» **ASSIGNMENT**
Would you please transcribe, exactly as written, the lines of the entries below starting at the one that holds "Open three-dot menu for @bospor43 comment" and ending at the one that holds "You are a computer-use agent. Viewport: 1024px", both included?

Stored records
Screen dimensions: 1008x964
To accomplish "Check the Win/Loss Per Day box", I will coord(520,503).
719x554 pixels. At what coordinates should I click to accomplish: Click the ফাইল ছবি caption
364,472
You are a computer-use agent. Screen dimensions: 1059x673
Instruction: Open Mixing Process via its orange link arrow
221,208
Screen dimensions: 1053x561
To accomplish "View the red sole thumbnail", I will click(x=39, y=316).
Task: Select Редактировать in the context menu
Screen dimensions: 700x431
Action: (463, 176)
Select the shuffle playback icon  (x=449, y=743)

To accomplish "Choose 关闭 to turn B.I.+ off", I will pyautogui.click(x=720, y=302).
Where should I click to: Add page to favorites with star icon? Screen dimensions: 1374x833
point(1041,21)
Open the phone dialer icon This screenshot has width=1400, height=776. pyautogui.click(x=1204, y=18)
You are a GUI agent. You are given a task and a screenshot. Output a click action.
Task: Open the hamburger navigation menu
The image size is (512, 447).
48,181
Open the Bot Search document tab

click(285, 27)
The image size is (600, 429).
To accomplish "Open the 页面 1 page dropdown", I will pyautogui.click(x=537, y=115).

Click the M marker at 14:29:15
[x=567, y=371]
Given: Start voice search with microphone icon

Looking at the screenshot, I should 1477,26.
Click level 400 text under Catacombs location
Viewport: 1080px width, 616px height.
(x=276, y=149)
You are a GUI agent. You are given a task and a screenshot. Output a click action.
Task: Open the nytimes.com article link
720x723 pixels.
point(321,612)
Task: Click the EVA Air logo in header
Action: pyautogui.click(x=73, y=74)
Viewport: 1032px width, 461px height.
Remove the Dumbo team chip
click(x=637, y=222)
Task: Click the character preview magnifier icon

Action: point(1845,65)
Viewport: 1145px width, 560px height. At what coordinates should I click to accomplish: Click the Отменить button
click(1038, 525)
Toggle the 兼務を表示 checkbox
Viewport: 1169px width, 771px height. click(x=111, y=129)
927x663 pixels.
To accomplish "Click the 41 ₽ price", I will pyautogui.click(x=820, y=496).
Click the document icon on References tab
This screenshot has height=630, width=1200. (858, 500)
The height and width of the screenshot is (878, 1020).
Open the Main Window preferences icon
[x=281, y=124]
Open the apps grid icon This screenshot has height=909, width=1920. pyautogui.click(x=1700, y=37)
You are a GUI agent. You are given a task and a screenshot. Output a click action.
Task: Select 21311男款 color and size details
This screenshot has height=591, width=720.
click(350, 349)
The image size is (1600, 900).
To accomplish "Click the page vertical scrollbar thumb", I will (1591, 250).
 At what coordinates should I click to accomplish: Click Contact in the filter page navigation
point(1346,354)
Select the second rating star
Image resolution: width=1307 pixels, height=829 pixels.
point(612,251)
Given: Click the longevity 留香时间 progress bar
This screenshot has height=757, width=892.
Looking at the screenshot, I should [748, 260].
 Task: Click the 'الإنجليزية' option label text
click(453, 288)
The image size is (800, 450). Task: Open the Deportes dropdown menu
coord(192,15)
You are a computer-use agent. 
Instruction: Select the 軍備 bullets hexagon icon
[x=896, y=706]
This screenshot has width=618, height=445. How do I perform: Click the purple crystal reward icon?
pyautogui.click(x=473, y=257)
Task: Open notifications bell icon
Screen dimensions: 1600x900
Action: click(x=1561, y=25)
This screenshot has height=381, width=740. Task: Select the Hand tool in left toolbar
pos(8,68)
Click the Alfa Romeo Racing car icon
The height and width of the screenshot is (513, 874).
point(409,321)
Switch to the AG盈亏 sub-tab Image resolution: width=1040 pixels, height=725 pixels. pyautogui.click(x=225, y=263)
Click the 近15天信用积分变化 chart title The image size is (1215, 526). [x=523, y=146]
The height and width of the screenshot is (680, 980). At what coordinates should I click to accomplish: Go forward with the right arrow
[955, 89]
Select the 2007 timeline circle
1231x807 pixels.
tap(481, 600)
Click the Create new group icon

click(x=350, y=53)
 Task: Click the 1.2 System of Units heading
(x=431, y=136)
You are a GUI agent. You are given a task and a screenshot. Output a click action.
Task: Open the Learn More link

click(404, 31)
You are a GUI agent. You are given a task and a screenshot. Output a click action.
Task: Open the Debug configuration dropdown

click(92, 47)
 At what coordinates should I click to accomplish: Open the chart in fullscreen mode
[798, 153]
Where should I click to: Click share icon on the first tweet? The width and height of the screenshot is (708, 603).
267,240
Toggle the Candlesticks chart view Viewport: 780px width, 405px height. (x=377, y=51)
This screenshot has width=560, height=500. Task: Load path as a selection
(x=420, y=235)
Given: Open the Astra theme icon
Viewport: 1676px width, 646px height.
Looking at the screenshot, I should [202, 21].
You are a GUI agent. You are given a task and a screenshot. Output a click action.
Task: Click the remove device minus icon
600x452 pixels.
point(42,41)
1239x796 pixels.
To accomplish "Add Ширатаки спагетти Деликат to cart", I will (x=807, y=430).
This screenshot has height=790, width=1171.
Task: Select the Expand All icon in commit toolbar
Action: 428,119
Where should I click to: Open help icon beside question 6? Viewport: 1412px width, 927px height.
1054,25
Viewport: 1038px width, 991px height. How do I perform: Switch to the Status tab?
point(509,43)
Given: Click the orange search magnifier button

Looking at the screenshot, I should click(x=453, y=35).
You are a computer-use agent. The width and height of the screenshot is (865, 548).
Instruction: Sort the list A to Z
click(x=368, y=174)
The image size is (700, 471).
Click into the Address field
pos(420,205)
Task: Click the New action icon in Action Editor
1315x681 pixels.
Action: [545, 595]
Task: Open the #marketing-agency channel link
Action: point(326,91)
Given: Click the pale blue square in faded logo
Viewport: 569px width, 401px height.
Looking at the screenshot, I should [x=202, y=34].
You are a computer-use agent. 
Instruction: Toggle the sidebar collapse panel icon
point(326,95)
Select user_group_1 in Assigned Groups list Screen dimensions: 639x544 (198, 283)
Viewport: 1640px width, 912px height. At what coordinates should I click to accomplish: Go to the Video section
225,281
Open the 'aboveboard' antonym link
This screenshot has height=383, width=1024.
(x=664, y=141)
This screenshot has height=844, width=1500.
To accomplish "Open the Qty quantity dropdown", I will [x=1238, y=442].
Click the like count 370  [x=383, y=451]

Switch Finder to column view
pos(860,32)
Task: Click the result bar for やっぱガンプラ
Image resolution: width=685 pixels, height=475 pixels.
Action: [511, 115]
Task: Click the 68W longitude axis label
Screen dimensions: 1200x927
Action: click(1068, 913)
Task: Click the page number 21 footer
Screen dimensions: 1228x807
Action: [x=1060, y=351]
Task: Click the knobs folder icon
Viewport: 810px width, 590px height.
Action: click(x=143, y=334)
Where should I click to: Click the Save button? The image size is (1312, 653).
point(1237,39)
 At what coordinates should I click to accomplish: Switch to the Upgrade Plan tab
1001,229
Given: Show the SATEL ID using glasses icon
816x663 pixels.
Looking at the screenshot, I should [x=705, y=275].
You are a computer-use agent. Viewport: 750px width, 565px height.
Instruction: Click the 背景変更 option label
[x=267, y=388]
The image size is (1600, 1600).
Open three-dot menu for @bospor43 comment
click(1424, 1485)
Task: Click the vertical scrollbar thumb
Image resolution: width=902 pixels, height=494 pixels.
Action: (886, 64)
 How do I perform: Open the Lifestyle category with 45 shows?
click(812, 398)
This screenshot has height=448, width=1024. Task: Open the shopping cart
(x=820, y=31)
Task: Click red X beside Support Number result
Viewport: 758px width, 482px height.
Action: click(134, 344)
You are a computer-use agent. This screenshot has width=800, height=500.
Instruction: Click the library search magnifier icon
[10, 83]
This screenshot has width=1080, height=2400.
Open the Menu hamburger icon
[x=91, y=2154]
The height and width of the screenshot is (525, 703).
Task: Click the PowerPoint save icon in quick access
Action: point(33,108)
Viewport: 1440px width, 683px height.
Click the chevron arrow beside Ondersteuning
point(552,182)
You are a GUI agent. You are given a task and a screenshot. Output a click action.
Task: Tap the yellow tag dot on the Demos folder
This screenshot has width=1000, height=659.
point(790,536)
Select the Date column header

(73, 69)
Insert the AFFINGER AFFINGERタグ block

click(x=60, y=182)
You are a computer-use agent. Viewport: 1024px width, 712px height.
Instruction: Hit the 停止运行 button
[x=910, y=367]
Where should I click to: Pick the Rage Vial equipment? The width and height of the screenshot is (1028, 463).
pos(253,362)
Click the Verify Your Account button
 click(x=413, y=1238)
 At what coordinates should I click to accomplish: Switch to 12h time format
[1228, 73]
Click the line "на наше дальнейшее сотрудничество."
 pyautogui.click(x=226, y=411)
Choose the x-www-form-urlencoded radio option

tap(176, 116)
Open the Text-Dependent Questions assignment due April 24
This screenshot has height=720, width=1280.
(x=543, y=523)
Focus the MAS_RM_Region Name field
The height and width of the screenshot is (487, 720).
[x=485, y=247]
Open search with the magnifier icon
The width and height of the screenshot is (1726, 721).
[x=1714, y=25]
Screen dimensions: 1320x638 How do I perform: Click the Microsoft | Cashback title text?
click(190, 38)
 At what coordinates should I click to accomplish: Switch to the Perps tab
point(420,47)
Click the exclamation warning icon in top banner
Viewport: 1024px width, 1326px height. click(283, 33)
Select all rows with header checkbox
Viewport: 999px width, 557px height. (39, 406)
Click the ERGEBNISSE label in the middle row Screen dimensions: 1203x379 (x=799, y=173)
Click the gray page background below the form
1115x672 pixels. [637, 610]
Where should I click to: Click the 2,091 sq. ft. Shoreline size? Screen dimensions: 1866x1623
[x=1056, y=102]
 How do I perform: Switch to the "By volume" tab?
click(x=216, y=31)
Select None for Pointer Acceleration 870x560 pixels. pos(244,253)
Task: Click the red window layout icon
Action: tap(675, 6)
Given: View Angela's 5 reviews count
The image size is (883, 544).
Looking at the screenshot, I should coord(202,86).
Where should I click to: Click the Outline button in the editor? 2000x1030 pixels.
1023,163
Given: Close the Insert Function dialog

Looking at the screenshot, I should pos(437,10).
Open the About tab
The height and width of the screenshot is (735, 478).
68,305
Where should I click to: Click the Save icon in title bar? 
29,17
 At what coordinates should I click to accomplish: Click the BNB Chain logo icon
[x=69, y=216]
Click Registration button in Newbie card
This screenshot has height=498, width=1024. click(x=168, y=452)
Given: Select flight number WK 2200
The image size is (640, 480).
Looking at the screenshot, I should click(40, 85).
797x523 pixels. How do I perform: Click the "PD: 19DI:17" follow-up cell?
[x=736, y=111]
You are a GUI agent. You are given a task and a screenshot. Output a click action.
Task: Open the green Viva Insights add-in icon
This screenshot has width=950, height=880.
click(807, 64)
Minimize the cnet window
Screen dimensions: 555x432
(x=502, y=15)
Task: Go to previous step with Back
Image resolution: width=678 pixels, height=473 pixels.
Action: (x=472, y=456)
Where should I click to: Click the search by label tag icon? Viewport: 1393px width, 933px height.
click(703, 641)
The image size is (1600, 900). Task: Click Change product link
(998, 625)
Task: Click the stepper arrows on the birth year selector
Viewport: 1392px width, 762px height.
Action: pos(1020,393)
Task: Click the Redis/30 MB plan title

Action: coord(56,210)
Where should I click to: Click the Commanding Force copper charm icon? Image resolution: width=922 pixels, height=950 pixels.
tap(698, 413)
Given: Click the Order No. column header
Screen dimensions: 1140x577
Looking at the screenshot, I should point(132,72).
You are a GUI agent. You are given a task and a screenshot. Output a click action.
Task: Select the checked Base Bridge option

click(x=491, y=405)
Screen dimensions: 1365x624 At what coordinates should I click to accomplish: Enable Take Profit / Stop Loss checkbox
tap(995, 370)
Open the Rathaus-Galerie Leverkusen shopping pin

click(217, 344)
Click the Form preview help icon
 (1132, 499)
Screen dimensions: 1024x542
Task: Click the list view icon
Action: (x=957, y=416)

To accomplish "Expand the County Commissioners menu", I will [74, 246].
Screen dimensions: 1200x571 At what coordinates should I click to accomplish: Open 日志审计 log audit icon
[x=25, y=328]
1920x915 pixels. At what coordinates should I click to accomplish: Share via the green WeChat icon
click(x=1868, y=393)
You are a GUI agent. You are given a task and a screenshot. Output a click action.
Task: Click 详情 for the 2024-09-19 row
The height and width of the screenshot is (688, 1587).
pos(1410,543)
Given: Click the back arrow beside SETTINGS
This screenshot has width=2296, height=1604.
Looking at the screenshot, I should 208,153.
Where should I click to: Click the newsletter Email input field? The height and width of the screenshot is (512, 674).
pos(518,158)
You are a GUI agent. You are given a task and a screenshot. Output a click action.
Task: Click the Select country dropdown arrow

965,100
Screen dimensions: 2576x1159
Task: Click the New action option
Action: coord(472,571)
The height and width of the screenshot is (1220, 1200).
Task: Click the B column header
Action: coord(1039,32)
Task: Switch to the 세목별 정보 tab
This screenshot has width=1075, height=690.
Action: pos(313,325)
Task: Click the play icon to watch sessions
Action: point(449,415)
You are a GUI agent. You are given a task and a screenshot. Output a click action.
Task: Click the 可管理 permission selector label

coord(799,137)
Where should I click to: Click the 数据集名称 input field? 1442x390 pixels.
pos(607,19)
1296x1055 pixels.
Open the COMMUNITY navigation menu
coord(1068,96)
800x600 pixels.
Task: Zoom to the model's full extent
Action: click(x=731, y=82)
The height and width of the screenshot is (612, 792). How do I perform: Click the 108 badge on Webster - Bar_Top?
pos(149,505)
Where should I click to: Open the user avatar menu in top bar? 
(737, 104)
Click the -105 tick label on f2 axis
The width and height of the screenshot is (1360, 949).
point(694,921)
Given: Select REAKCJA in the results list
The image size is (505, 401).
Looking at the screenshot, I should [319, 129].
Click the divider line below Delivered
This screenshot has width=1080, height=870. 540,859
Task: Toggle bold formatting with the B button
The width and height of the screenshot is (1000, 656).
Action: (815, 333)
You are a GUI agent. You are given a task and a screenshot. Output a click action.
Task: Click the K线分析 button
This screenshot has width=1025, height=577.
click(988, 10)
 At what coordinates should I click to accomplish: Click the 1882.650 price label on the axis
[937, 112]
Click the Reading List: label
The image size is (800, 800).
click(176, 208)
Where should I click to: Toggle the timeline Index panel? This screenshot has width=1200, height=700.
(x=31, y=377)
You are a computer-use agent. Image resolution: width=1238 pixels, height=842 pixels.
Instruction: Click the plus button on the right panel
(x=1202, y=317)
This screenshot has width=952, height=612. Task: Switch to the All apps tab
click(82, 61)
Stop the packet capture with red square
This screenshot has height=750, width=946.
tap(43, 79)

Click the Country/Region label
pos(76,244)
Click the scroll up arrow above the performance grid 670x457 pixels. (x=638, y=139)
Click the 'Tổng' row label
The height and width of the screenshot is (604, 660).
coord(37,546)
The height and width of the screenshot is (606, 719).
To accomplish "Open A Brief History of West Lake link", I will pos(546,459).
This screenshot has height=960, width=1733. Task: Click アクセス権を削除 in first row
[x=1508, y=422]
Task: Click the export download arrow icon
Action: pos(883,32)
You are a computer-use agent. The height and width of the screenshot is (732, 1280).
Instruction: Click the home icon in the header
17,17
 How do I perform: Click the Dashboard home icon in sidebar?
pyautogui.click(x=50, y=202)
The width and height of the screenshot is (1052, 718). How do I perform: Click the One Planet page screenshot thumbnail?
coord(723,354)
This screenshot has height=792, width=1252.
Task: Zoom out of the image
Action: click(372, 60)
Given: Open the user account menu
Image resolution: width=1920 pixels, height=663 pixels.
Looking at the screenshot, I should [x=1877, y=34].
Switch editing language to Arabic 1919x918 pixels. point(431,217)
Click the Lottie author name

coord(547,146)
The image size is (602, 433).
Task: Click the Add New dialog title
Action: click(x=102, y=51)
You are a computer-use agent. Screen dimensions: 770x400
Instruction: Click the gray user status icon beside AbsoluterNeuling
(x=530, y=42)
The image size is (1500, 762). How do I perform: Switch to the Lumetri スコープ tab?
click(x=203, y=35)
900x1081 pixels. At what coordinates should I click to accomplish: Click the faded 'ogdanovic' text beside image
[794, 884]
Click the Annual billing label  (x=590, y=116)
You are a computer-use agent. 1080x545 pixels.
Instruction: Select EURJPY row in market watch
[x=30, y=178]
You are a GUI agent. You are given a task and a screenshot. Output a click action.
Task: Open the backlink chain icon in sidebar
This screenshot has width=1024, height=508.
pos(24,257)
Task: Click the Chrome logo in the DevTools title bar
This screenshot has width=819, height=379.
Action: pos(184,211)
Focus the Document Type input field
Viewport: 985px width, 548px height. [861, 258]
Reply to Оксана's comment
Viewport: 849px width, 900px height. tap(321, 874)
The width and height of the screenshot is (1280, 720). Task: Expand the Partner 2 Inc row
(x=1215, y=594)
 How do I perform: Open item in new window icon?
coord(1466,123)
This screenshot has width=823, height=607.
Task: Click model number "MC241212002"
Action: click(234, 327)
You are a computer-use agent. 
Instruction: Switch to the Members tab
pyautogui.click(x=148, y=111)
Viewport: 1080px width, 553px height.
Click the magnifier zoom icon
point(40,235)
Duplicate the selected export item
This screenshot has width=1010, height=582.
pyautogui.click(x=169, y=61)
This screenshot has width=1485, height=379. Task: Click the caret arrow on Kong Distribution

» **WRITTEN ANSWER**
Open three-dot menu for @bospor43 comment
click(1424, 1485)
Task: Click the vertical scrollbar thumb
Image resolution: width=902 pixels, height=494 pixels.
Action: (886, 64)
 How do I perform: Open the Lifestyle category with 45 shows?
click(812, 398)
This screenshot has height=448, width=1024. Task: Open the shopping cart
(x=820, y=31)
Task: Click red X beside Support Number result
Viewport: 758px width, 482px height.
Action: click(134, 344)
You are a computer-use agent. This screenshot has width=800, height=500.
Instruction: Click the library search magnifier icon
[10, 83]
This screenshot has width=1080, height=2400.
Open the Menu hamburger icon
[x=91, y=2154]
The height and width of the screenshot is (525, 703).
Task: Click the PowerPoint save icon in quick access
Action: point(33,108)
Viewport: 1440px width, 683px height.
Click the chevron arrow beside Ondersteuning
point(552,182)
You are a GUI agent. You are given a task and a screenshot. Output a click action.
Task: Tap the yellow tag dot on the Demos folder
This screenshot has width=1000, height=659.
point(790,536)
Select the Date column header

(73, 69)
Insert the AFFINGER AFFINGERタグ block

click(x=60, y=182)
You are a computer-use agent. Viewport: 1024px width, 712px height.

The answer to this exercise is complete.